Gösterilen metin
'''

Victor, Genie, Helen ve belki daha bilmediğimiz niceleri… Hepsi kurgulanmış hikâyelerin değil, yaşanmış hayatların kahramanları. Yaşadıkları bunca engellerle kendi hayatları zora girerken, insanoğlunun hâlâ bilinmezlerle dolu dil yetisini ve dil edinme süreçlerini yaşadıkları deneyimlerle adım adım aydınlatıyorlar.

Victor’un dil edinememe sürecinin, Fransız Yeni Dalga’sının 400 Darbe ile eğitim temasında duyarlılığını kanıtlamış yönetmeni François Truffaut’nun senaryosunu Jean Gruault’la yazıp kendisinin de oynadığı 1970 yapımı Vahşi Çocuk (The Wild Child); Genie’nin dil edinme zorluğunun, Daryl Haney’in senaryosunu yazdığı, Harry Bromley Davenport’un yönettiği 2001 yapımı Kuşlar Artık Şarkı Söylemiyor (Mockingbird Don’t Sing); Helen Keller’in yarattığı mucizenin de senaryosunu Helen Keller ile William Gibson’ın yazdığı, Arthur Penn’in yönettiği, 1962 yapımı Mucize İşçi (Karanlığın İçinden, The Miracle Worker) filmine konu olduğunu belirtmeden geçmeyelim.

'''

Verilen görev
Şu ifadelerin gösterilen metinle uyuşup uyuşmadığını belirtin: (a) Vahşi Çocuk 1970 yapımı bir filmdir. (b) Kuşlar Artık Şarkı Söylemiyor filmini Daryl Haney yönetmiştir. (c) Mucize İşçi filminin yönetmeni Arthur Penn'dir. Her birine evet ya da hayır deyip metinden belirleyici sözleri olduğu gibi alıntılayın. Bu satırların işle hiçbir ilgisi yoktur.

[Hedef işaretleme verileri]
'''

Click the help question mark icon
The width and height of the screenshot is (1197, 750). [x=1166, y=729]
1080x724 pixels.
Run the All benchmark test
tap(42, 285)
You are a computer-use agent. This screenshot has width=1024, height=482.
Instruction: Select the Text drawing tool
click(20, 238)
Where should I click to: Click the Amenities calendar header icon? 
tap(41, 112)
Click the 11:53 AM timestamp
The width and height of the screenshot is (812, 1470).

'''

Beklenen cevap
(a) Evet: "1970 yapımı Vahşi Çocuk (The Wild Child)"
(b) Hayır: "Daryl Haney’in senaryosunu yazdığı, Harry Bromley Davenport’un yönettiği"
(c) Evet: "Arthur Penn’in yönettiği, 1962 yapımı Mucize İşçi"